Mystical Style

This is my response to the suggestion made in the "28 Days..." exploration of the Mystical style to re-read the section in "3 Colors..." on the mystical style and post reflections.

My native style is Rational, leaning toward Sensory. My reactions to the Mystical style are wholly positive. There is something here that I need. In the "3 Colors of Love" methodology I am weakest in area of Grace (which, like the Mystical style, falls in the "blue" area of the Trinitarian Compass). Likewise, in the "3 Colors of Ministry" I came out strong in wisdom and commitment, but weak in, once again, the "blue" area of Power. Exploration of the Mystical style obviously has the potential to lead me somewhere I need to go.

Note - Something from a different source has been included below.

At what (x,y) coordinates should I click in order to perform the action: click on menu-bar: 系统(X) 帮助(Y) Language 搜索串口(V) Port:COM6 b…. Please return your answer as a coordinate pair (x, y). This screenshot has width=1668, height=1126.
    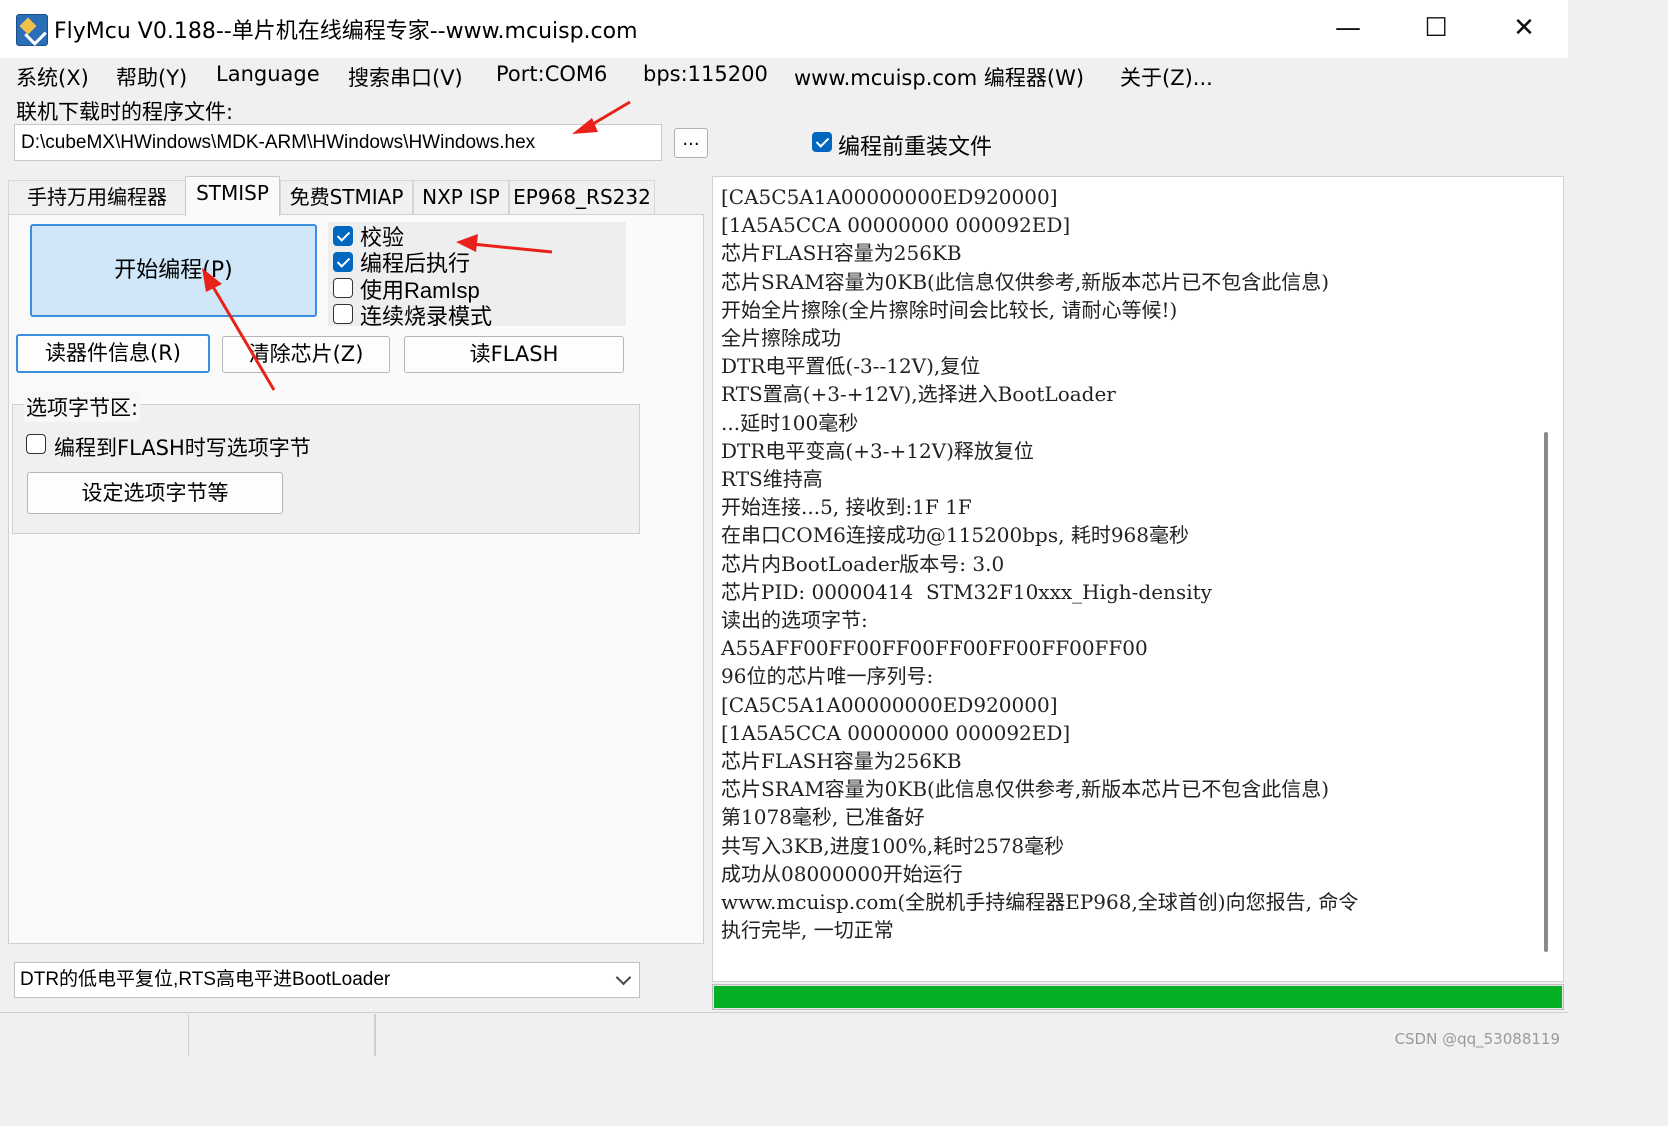
    Looking at the image, I should click on (784, 77).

I deeply affirm this style's openness to the way the Spirit works through other traditions and understanding. I would like--and obviously need--deeper "knowledge," on my own part, of how God works through mystery and devotion, and how the Spirit works in the world through ways of which we are not always (rationally!)conscious. The strength of the mystical style is its recognition of the fact that the Spirit, like the wind, 'blows where it will,' and is not bound by our definitions, categories, and expectations.

Frankly, if I am skeptical of anything in that section of the book, it is of the in my view overbearing emphasis on the "personal relationship with Christ," and the insistence that mystical experience justify itself in strict and one-sided Christian terms. In the first place, having a "personal relationship with Jesus Christ," while certainly ONE way of understanding and articulating faith in Christ, is by no means the only way. I do not express my faith in this way--really, I have no idea what "a personal relationship with Jesus" means. I do not see myself as having a little personal Jesus in my own mind and heart; Jesus does not belong to me; he belongs to the world. It seems to me that there is every bit as much danger here of worshiping one's own private feelings as there is anywhere. Oftentimes, what people have a "personal relationship" with is a jesus they have constructed in their own minds, cobbled together out of their own feelings and expectations. There appears to be little sense of the God Who is far greater than our experiences and expectations.

What is vital about the Mystical style is its understanding that God in Christ is larger than our religious and doctrinal boundaries. Especially in this day and age that understanding is something the world desperately needs.